Demikianlah hukum asalnya, tetapi sekarang dalam pelaksanaan sudah banyak menyimpang mengadakan walimah untuk berbangga-bangga. Walimah yang dilaksanakan dengan berlebihan sarat dan pemborosan.
Padahal sebenarnya ia memaksakan diri demi gengsi, biayanya diluar kemampuannya sampai ada yang menggadaikan atau bahkan menjual mobilnya atau dengan mencari hutang dengan harapan uang sumbangan para tamu dapat menutupinya.
Perbuatan demikian sangat jauh dari ajaran agama. Allah tidak mengajarkan demikian, Rasulullah s.a.w. juga tidak menyuruh demikian.

KISAH TELADAN
CAMBUK UNTUK ANAK KANDUNG
Kisah tentang keadilan Khalifah Umar Bin Khathab cukup banyak.Ini salah satu diantaranya tentang sikap adilnya terhadap Ubaidillah atau yang lebih dikenal dengan Abu Sahma. 

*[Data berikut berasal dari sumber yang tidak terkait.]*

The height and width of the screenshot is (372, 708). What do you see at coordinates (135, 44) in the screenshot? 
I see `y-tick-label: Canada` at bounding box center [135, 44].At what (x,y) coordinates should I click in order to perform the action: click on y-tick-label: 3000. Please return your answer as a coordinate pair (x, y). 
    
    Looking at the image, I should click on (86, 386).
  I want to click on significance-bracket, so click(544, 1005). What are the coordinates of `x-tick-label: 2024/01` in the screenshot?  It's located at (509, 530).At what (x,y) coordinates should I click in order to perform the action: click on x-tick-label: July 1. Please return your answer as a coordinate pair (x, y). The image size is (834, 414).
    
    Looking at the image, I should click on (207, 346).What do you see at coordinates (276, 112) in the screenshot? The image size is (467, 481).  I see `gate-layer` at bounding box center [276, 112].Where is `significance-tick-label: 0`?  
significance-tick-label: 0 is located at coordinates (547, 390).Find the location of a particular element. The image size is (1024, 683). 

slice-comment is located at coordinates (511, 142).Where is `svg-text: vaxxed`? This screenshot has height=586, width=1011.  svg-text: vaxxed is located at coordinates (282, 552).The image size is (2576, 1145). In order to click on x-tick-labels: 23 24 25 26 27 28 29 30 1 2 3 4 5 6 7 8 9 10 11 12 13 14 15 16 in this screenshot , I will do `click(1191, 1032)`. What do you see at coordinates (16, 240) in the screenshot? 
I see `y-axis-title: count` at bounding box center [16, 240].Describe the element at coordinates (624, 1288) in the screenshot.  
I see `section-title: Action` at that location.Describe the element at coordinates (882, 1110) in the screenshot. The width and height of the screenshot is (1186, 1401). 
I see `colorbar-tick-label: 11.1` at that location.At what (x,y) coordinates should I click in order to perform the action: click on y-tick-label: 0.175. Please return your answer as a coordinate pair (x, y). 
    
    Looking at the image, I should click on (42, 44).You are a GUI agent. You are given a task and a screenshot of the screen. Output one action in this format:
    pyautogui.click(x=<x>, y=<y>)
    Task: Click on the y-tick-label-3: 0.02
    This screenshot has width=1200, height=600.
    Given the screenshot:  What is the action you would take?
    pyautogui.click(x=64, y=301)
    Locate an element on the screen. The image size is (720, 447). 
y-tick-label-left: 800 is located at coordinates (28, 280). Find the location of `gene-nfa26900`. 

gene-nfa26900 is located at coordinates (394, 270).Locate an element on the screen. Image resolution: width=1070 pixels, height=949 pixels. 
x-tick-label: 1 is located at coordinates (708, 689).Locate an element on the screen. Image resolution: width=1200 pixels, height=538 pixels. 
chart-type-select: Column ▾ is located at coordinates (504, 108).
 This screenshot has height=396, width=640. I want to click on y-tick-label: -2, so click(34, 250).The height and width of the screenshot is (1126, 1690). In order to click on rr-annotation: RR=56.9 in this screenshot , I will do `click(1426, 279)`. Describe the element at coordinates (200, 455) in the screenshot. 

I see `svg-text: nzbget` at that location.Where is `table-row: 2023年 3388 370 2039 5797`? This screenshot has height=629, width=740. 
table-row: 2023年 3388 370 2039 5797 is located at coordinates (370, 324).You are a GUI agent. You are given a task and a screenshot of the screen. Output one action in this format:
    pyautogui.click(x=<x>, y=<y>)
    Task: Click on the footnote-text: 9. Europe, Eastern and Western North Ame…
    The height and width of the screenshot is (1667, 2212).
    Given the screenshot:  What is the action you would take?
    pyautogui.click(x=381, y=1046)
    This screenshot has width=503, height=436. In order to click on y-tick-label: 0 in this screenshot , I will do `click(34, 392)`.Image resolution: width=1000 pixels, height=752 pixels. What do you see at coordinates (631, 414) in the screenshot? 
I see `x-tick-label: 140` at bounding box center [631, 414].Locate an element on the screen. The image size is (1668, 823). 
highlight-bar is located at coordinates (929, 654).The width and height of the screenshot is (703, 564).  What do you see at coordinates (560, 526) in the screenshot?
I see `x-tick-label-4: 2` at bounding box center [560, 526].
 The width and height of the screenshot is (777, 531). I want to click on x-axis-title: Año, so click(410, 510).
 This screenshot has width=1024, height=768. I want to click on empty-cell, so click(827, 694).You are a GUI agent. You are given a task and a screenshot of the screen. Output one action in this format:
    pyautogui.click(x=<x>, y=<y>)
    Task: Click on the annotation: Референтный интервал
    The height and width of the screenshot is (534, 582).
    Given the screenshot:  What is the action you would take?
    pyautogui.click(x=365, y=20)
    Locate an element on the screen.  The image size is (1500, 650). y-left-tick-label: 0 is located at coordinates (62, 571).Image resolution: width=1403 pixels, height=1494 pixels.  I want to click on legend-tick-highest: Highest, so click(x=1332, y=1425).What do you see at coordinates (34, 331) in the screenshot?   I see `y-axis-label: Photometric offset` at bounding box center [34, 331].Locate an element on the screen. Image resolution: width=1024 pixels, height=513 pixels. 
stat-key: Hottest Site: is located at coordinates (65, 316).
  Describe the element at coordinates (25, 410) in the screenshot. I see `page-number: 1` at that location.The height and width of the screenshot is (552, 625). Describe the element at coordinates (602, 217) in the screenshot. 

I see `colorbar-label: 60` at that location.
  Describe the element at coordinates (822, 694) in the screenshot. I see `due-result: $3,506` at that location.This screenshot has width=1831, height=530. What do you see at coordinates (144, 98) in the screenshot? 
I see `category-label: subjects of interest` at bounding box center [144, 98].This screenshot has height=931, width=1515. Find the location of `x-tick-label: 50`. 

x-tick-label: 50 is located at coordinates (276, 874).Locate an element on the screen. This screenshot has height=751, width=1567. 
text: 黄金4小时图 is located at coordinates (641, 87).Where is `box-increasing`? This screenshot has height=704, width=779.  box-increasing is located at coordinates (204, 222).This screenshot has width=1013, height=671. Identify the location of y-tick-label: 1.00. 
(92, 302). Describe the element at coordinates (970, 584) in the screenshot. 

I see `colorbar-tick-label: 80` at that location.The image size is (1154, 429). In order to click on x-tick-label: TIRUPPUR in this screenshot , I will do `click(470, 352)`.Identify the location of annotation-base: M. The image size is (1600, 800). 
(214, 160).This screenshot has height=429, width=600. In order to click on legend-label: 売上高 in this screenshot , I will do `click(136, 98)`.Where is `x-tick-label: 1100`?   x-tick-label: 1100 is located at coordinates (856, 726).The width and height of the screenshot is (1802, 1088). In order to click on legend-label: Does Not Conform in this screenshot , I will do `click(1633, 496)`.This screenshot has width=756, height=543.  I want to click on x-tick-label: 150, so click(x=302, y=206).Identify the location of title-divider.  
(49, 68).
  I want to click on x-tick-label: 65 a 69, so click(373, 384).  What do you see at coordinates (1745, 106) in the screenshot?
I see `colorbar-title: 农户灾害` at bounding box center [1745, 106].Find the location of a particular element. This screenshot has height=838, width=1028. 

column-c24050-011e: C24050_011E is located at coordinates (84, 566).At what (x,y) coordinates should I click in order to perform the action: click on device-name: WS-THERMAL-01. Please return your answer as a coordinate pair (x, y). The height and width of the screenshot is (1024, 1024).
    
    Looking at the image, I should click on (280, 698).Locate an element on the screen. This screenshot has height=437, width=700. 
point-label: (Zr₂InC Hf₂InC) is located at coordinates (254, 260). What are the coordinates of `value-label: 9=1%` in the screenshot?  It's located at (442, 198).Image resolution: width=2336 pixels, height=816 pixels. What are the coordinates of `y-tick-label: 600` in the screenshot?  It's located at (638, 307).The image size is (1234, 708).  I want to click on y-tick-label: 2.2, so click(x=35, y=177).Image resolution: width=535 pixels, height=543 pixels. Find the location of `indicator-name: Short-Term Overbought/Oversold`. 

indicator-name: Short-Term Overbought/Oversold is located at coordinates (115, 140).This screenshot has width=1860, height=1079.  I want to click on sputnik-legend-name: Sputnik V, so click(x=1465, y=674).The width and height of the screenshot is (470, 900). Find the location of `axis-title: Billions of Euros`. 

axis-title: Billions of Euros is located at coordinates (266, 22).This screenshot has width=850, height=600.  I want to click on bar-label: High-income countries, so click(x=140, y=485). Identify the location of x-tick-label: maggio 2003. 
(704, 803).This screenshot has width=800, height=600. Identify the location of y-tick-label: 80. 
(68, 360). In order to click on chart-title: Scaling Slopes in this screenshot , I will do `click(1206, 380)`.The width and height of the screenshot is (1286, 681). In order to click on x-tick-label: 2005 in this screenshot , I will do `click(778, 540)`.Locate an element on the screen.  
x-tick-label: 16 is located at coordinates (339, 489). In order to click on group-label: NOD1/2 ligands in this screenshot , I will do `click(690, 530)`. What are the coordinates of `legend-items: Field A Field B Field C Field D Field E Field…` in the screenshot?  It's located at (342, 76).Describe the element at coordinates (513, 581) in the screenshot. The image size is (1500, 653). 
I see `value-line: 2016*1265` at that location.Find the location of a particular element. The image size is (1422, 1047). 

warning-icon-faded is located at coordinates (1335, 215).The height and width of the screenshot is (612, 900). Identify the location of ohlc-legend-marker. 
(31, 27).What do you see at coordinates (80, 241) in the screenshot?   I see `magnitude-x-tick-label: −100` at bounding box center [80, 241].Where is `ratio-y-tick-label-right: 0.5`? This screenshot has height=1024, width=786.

Suatu hari datang seorang wanita dari Bani Najjar, wanita itu mengadu dizinahi Abu Sahmah hingga hamil dan melahirkan bayi. Tentu saja peristiwa itu memalukan Khalifah.
“ Hai jariyah, benar perkataanmu itu? ”,tanya Umar.
“ Benar Khalifah, jika kurang yakin hamba berani angkat sumpah dengan Al Qur’an ”, ujarnya menyakinkan.
Dengan penyumpahan itu, yakinlah Khalifah Umar bahwa wanita itu tak berdusta. Dan anak yang digendongnya buah perzinaan dengan Abu Sahmah anak kandungnya sendiri. Ketika ditanyakan kepada anaknya Abu Sahmah tidak menolaknya.
“ Benar Ayahku, hukuman apa yang akan ayah timpahkan kepadaku akan kuterima daripada disiksa di akhirat kelak ”,ujarnya pasrah.
Di sinilah sikap adil seorang pemimpin diuji walau harus berhadapan dengan anak kandung sendiri.
“ Bagaimanapun juga keadilan harus ditegakkan. Abu Sahmah anakku harus dihukum rajam sesuai dengan hukum Islam”, tekad Umar. 
Mendengar sikap Umar, banyak sahabat berusaha mencegah dan menasehatinya agar hukuman itu diurungkan atau diganti dengan hukuman lain. Namun ketetapan hati Umar untuk menegakkan keadilan sudah bulat dan tak bisa ditawar lagi.“ Hukum harus ditegakkan tiada pandang bulu”,tegasnya.Benar jugalah, hukum rajam tetap dilaksanakan. Abu Sahmah putera Khalifah Umar Bin Khathab menjalani eksekusi hukuman rajam atau cambuk setimpal dengan kejahatan yang dilakukan hingga akhirnya menemui ajalnya di tiang rajam.